# Records shown
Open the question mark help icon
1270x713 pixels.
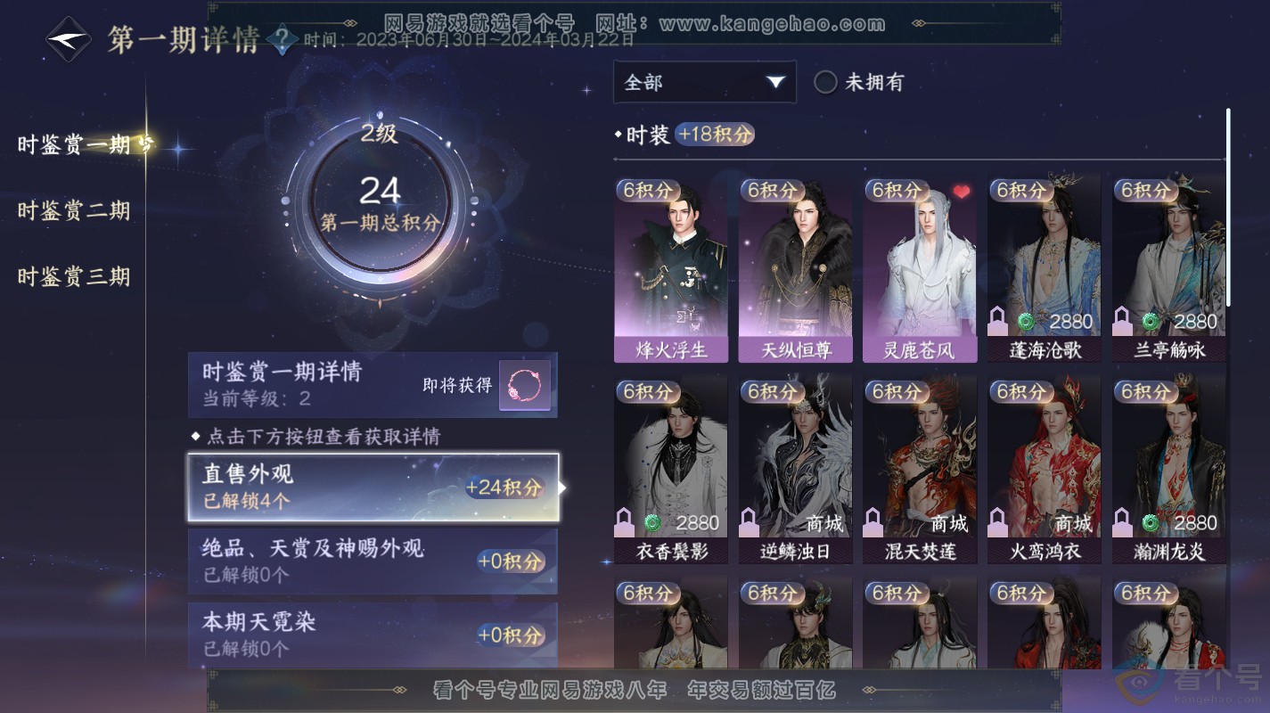click(x=283, y=39)
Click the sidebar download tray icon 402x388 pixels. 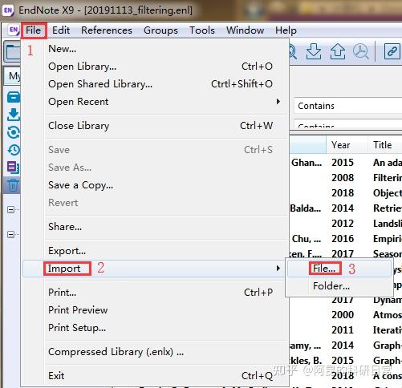14,115
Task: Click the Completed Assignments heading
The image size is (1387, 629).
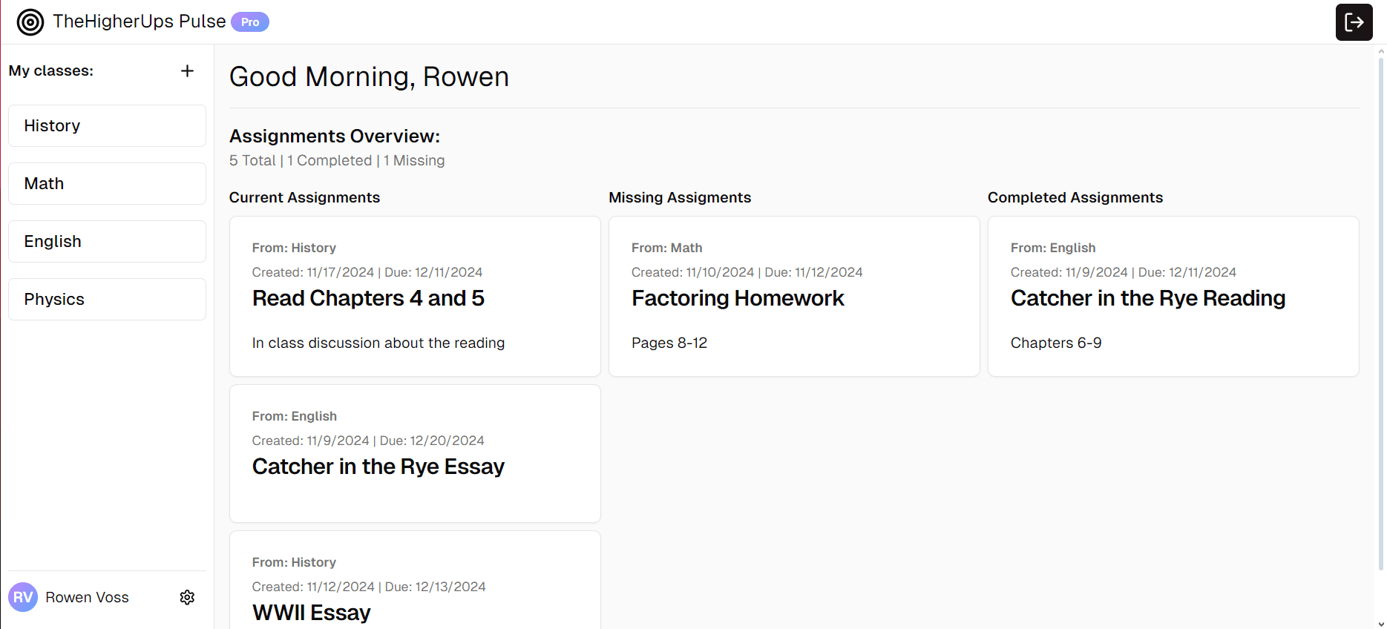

# Exercise
Copy exactly the lines from the one containing "Task: Click the Completed Assignments heading" through the last line of the records above, including both, and omit every picture.

# Answer area
Task: Click the Completed Assignments heading
The image size is (1387, 629).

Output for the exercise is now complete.